我修复了它，我得到了我错过的东西，在 controll.php 文件中，我使用mysqli_fetch_row()了函数，但我忘记了我在命名数组中发送数据，所以我将其更改为mysqli_fetch_assoc()函数。

关于 basic.html 我将其更改为：

    <script>
            $(function() {
                {

                $("#jsGrid").jsGrid({
                    height: "70%",
                    width: "50%",//100%
                    selecting: false,
                    filtering: false,
                    editing: false,
                    sorting: false,
                    paging: true,
                    autoload: true,
                    pageSize: 15,
                    pageButtonCount: 5,
                    controller: {
                        loadData: function(filter) {
//here how I fix it!
return $.ajax({url: "../bin/getnewscat.php",data:filter
                            });

                        }
    },
    ////////////////////////////////////////////////////////////
                    fields: [
                        { name: "ID", type: "number", width: 50 },
                        { name: "Name", type: "text", width: 50},
                        { type: "control", modeSwitchButton: false, deleteButton: false }
                    ]
               });
    $(".config-panel input[type=checkbox]").on("click", function() {
                    var $cb = $(this);
                    $("#jsGrid").jsGrid("option", $cb.attr("id"), $cb.is(":checked"));
                });

            });
        </script>

但我认为它不安全，我怎样才能让它更安全？

Answer 3

该done功能应该可以工作。
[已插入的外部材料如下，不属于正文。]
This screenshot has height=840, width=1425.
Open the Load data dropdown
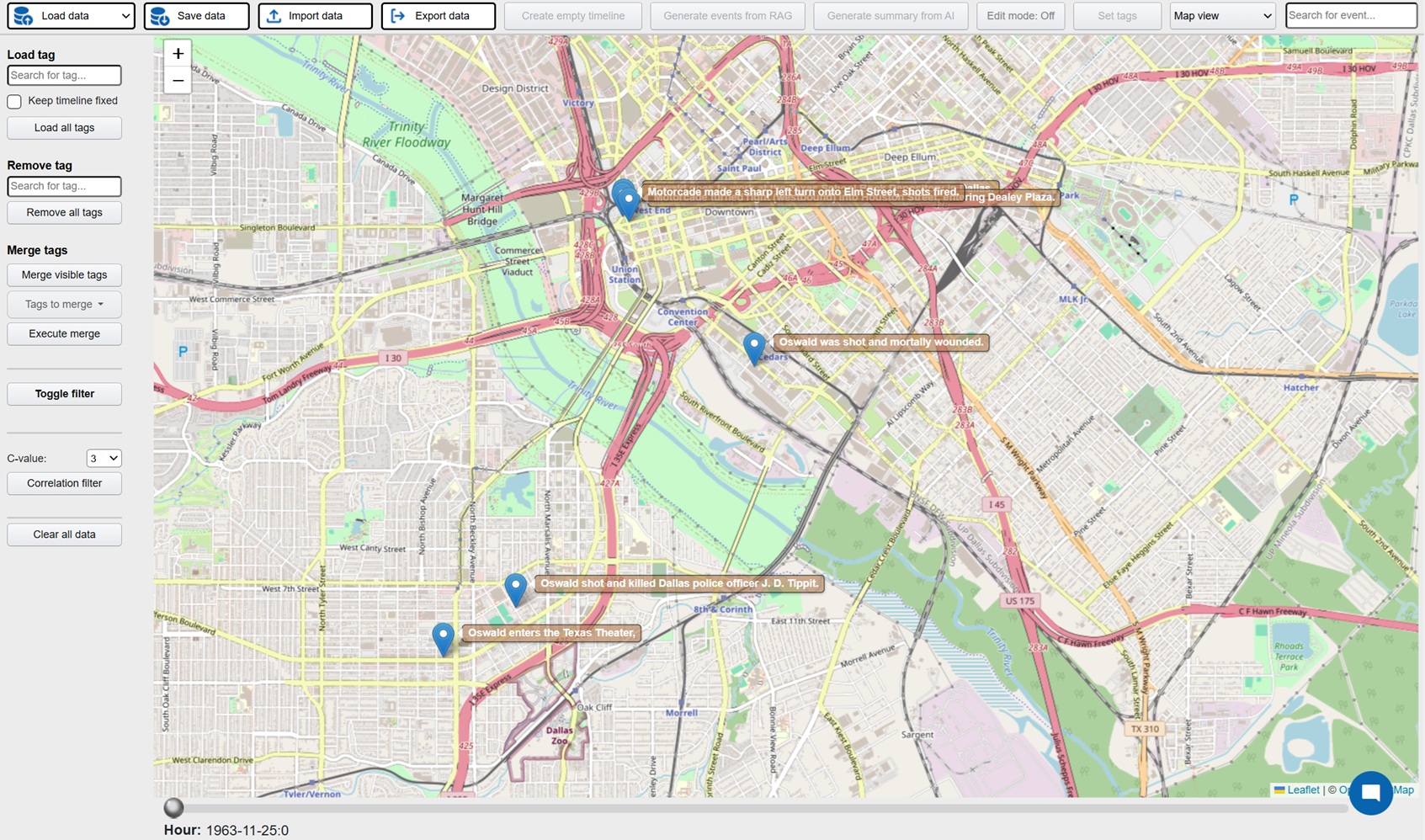71,16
删除success处理程序并将您的映射放入done处理程序。然后放入debuggerdone 处理程序以确保您在response. 然后相应地映射响应并解决延迟。

loadData: function(clients){

    var d = $.Deferred();

    $.ajax({
        url: "../bin/getnewscat.php"
    }).done(function(response) {
        // put a debugger here to ensure that your response have 'value' field
        var clients = $.map(response.value, function(item) {
            return {
                ID: item.SomeID,
                Name: item.SomeName
            };
        });

        d.resolve(clients);
    });

    return d.promise();
}

我不确定您是否需要映射。也许你可以最终删除它。但是在 done 处理程序中执行所有操作并检查响应的格式。